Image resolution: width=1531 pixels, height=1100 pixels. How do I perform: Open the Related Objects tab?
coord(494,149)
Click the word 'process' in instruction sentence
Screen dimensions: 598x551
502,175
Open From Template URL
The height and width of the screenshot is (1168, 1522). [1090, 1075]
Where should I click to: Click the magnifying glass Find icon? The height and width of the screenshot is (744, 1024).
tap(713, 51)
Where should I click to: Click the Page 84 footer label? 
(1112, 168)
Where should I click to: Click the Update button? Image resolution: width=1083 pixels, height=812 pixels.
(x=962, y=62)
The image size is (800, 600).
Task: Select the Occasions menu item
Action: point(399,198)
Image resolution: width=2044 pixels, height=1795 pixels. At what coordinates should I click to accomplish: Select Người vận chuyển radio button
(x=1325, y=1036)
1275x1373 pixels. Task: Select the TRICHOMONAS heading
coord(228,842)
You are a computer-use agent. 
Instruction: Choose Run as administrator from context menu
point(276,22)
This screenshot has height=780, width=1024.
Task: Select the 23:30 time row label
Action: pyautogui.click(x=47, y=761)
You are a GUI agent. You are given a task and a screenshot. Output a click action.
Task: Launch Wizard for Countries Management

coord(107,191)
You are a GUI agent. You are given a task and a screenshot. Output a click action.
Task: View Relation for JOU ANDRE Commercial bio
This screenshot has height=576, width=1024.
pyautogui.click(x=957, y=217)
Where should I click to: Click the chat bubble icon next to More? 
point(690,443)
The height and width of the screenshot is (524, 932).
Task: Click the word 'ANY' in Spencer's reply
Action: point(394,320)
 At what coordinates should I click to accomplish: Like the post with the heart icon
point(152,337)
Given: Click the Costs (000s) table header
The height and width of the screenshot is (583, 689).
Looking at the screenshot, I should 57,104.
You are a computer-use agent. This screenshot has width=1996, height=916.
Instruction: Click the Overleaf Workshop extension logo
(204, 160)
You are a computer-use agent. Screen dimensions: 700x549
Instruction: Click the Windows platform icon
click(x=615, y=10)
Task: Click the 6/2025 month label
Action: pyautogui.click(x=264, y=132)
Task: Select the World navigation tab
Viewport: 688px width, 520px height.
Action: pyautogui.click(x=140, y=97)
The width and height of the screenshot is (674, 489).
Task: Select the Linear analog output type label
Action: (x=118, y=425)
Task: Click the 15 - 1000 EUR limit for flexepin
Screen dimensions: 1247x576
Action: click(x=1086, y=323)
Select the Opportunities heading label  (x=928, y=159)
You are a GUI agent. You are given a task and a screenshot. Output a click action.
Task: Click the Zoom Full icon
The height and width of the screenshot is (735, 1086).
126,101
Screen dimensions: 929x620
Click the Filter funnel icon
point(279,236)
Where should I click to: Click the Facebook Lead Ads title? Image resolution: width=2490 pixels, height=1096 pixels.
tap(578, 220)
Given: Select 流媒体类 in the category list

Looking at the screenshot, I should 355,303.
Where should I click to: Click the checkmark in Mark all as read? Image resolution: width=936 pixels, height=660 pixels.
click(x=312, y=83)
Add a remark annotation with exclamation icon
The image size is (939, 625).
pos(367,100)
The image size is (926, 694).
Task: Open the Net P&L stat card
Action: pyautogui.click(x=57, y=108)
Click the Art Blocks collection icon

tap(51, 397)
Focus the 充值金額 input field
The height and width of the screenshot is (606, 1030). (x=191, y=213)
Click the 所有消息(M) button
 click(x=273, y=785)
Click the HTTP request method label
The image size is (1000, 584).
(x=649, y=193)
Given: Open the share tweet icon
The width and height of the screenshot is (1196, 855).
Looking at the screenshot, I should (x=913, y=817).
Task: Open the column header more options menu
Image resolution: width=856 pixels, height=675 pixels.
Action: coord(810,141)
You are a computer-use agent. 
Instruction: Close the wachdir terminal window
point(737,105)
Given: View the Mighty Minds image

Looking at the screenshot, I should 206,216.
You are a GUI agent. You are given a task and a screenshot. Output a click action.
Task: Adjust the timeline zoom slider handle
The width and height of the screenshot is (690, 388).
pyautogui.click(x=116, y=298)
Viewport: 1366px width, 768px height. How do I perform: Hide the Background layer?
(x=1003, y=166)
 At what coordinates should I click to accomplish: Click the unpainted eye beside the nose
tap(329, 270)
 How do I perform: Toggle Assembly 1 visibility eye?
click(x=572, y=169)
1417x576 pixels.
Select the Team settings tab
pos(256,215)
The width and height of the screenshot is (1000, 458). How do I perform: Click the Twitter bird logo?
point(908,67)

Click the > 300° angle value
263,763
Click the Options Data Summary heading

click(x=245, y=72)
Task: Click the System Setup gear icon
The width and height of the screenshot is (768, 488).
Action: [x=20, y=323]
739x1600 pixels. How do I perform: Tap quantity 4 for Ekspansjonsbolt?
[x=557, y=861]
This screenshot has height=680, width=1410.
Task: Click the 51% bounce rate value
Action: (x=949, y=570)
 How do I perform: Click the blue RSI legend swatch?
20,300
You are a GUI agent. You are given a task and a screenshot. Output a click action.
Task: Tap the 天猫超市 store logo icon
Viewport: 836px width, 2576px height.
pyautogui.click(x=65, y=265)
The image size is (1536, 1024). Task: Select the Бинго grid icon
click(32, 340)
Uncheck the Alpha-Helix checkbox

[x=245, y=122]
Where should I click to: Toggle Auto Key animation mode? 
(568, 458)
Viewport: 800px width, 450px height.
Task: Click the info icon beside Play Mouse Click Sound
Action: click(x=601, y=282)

Work order —
The complete set of entries above must be reproduced verbatim.

Exercise output —
Image resolution: width=1531 pixels, height=1100 pixels. How do I perform: Open the Related Objects tab?
coord(494,149)
Click the word 'process' in instruction sentence
Screen dimensions: 598x551
502,175
Open From Template URL
The height and width of the screenshot is (1168, 1522). [1090, 1075]
Where should I click to: Click the magnifying glass Find icon? The height and width of the screenshot is (744, 1024).
tap(713, 51)
Where should I click to: Click the Page 84 footer label? 
(1112, 168)
Where should I click to: Click the Update button? Image resolution: width=1083 pixels, height=812 pixels.
(x=962, y=62)
The image size is (800, 600).
Task: Select the Occasions menu item
Action: point(399,198)
Image resolution: width=2044 pixels, height=1795 pixels. At what coordinates should I click to accomplish: Select Người vận chuyển radio button
(x=1325, y=1036)
1275x1373 pixels. Task: Select the TRICHOMONAS heading
coord(228,842)
You are a computer-use agent. 
Instruction: Choose Run as administrator from context menu
point(276,22)
This screenshot has height=780, width=1024.
Task: Select the 23:30 time row label
Action: pyautogui.click(x=47, y=761)
You are a GUI agent. You are given a task and a screenshot. Output a click action.
Task: Launch Wizard for Countries Management

coord(107,191)
You are a GUI agent. You are given a task and a screenshot. Output a click action.
Task: View Relation for JOU ANDRE Commercial bio
This screenshot has height=576, width=1024.
pyautogui.click(x=957, y=217)
Where should I click to: Click the chat bubble icon next to More? 
point(690,443)
The height and width of the screenshot is (524, 932).
Task: Click the word 'ANY' in Spencer's reply
Action: point(394,320)
 At what coordinates should I click to accomplish: Like the post with the heart icon
point(152,337)
Given: Click the Costs (000s) table header
The height and width of the screenshot is (583, 689).
Looking at the screenshot, I should 57,104.
You are a computer-use agent. This screenshot has width=1996, height=916.
Instruction: Click the Overleaf Workshop extension logo
(204, 160)
You are a computer-use agent. Screen dimensions: 700x549
Instruction: Click the Windows platform icon
click(x=615, y=10)
Task: Click the 6/2025 month label
Action: pyautogui.click(x=264, y=132)
Task: Select the World navigation tab
Viewport: 688px width, 520px height.
Action: pyautogui.click(x=140, y=97)
The width and height of the screenshot is (674, 489).
Task: Select the Linear analog output type label
Action: (x=118, y=425)
Task: Click the 15 - 1000 EUR limit for flexepin
Screen dimensions: 1247x576
Action: click(x=1086, y=323)
Select the Opportunities heading label  (x=928, y=159)
You are a GUI agent. You are given a task and a screenshot. Output a click action.
Task: Click the Zoom Full icon
The height and width of the screenshot is (735, 1086).
126,101
Screen dimensions: 929x620
Click the Filter funnel icon
point(279,236)
Where should I click to: Click the Facebook Lead Ads title? Image resolution: width=2490 pixels, height=1096 pixels.
tap(578, 220)
Given: Select 流媒体类 in the category list

Looking at the screenshot, I should 355,303.
Where should I click to: Click the checkmark in Mark all as read? Image resolution: width=936 pixels, height=660 pixels.
click(x=312, y=83)
Add a remark annotation with exclamation icon
The image size is (939, 625).
pos(367,100)
The image size is (926, 694).
Task: Open the Net P&L stat card
Action: pyautogui.click(x=57, y=108)
Click the Art Blocks collection icon

tap(51, 397)
Focus the 充值金額 input field
The height and width of the screenshot is (606, 1030). (x=191, y=213)
Click the 所有消息(M) button
 click(x=273, y=785)
Click the HTTP request method label
The image size is (1000, 584).
(x=649, y=193)
Given: Open the share tweet icon
The width and height of the screenshot is (1196, 855).
Looking at the screenshot, I should (x=913, y=817).
Task: Open the column header more options menu
Image resolution: width=856 pixels, height=675 pixels.
Action: coord(810,141)
You are a computer-use agent. 
Instruction: Close the wachdir terminal window
point(737,105)
Given: View the Mighty Minds image

Looking at the screenshot, I should 206,216.
You are a GUI agent. You are given a task and a screenshot. Output a click action.
Task: Adjust the timeline zoom slider handle
The width and height of the screenshot is (690, 388).
pyautogui.click(x=116, y=298)
Viewport: 1366px width, 768px height. How do I perform: Hide the Background layer?
(x=1003, y=166)
 At what coordinates should I click to accomplish: Click the unpainted eye beside the nose
tap(329, 270)
 How do I perform: Toggle Assembly 1 visibility eye?
click(x=572, y=169)
1417x576 pixels.
Select the Team settings tab
pos(256,215)
The width and height of the screenshot is (1000, 458). How do I perform: Click the Twitter bird logo?
point(908,67)

Click the > 300° angle value
263,763
Click the Options Data Summary heading

click(x=245, y=72)
Task: Click the System Setup gear icon
The width and height of the screenshot is (768, 488).
Action: [x=20, y=323]
739x1600 pixels. How do I perform: Tap quantity 4 for Ekspansjonsbolt?
[x=557, y=861]
This screenshot has height=680, width=1410.
Task: Click the 51% bounce rate value
Action: (x=949, y=570)
 How do I perform: Click the blue RSI legend swatch?
20,300
You are a GUI agent. You are given a task and a screenshot. Output a click action.
Task: Tap the 天猫超市 store logo icon
Viewport: 836px width, 2576px height.
pyautogui.click(x=65, y=265)
The image size is (1536, 1024). Task: Select the Бинго grid icon
click(32, 340)
Uncheck the Alpha-Helix checkbox

[x=245, y=122]
Where should I click to: Toggle Auto Key animation mode? 
(568, 458)
Viewport: 800px width, 450px height.
Task: Click the info icon beside Play Mouse Click Sound
Action: click(x=601, y=282)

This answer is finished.